Using Aerospike to make a top X query (pageviews or scoreboard)

llist
query

#1

There seem to be no way to make a a top X query (top pageviews, a scoreboard, etc).

A simple use case is the following: I receive beacons from browsers, and I need to compute the top browsers (or countries) by pageviews for a particular day.

I thought about using a Large Ordered List. They record key would be “browsers-20150121” and it would be contain a LLIST. This LLIST would contain objects with two fields, the browser name and the pageviews for this browser.

Two problems here.

  1. Inserting: Apparently I can’t update my LLIST efficiently when a beacon arrives. I would have to scan the whole list to find the object (with find()) matching the browser, make a +1, and then update() the object.

  2. Querying: I can’t ask for a top X from 1 to 10, then 11 to 20, etc.

Did I miss something ? Is there another ways to tackle this kind of problem ?


#2

I found another way. It should work well if the cardinality of values is not too high.

Storing records with the key “20150121-browsers-chrome”. For the bins: “pageviews”(int) and “value”(string). In this case the value is “20150121-browsers”. A secondary index is created on the “value” field.

  1. Inserting: The bin “pageviews” is incremented easily with the multiops API.

  2. Querying: to get the top browsers for the January 21st, I query on the secondary index, and then sort by pageviews via the Stream UDF.

So this solution is ok for a low-cardinality segment (like browsers). A lot less for high cardinality segments like URLs or cities.

In the end, I just wanted to post a feature request about adding more functions to the LLIST API. It’s “Ordered”, but the current API does not seem to put this feature forward.


#3

Hi nfo —

You’re on the right track with LLIST, but the API is “cryptic at best”. We’re refreshing our doc on this as we speak — but I’ll set you on the right track.

In order to efficiently insert in the case you’re using, you’ll insert a map object (the native Map type of the language, like a Map in Java or a dict() in Python).

The server will look inside the map and use the key “key” as the indexed item. When you add() you will efficiently insert into the llist. The supported types currently integer and string (you’ll want integer for a scoreboard).

In pseudocode: m = { “key” : 420, /* myscore */ “browser_name” : “foobrowser” } cluster.add(“namespace”, “set”, “browsers-20150121”, m )

Perhaps someone else will respond with a better example.

Regarding your second way: Yes, that works too. Secondary indexes will always be far less efficient than accessing a single key. In that case, you’ll ask different servers for their ranges (since we’re a distributed system), and do a storage op for each row (if using SSD).

Accessing a single key per scoreboard is more efficient in overall work because there is one network event that goes to one server on a read, and replicated on a write.
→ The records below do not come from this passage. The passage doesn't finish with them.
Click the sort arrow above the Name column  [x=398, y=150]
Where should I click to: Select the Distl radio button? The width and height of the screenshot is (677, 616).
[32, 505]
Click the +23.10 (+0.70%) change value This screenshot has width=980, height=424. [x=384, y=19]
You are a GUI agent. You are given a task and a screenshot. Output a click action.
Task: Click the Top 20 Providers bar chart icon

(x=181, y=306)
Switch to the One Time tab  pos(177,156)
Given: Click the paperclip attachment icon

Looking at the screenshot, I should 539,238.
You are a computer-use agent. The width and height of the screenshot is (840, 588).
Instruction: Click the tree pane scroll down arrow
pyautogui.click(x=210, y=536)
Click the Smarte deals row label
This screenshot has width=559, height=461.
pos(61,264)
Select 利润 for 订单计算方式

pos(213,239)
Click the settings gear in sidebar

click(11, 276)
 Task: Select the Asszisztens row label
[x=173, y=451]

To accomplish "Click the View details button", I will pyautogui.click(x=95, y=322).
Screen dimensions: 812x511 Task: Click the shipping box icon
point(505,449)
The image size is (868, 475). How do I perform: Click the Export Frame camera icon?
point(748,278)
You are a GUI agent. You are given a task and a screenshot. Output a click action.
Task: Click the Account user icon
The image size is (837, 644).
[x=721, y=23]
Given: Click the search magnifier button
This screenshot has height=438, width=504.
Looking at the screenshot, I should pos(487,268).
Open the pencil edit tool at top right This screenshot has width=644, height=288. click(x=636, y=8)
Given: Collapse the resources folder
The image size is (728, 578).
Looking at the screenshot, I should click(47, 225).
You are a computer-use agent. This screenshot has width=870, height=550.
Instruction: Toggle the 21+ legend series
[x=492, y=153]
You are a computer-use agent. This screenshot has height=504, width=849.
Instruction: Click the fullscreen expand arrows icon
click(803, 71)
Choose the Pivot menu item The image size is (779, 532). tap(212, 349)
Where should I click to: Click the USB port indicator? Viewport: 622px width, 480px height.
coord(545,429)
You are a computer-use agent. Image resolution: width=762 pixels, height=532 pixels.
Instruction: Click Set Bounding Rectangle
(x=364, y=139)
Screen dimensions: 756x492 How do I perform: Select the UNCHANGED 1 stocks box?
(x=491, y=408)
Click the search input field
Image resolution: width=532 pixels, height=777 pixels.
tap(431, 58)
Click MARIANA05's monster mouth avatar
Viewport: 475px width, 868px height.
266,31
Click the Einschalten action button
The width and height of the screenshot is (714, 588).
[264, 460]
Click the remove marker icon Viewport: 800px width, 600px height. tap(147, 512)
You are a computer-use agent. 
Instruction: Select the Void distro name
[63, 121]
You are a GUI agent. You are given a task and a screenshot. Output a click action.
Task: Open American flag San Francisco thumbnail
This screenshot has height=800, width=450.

Using a secondary index is quite efficient on writes in Aerospike because you insert a new record and update the secondary index on that server, but reads will be a little less efficient because you query multiple servers and merge on the client.

But you can do one or the other.


#4

We have this setup in a general namespace used for some basic analytics:

Set: “browsers”

Key: “2015-01-21”

Bins: “chrome” => 1223, “firefox” => 453, “ie” => 323 (bin names are the choices, values are the counts)

For more custom stuff, we add prefixes to the keys “somesite.com-2015-01-21” or just create a new set to store different type of metrics.

128k record size can hold a fair bit of values like this and is small enough that we just pull back entire records and do the ordering of top values client-side.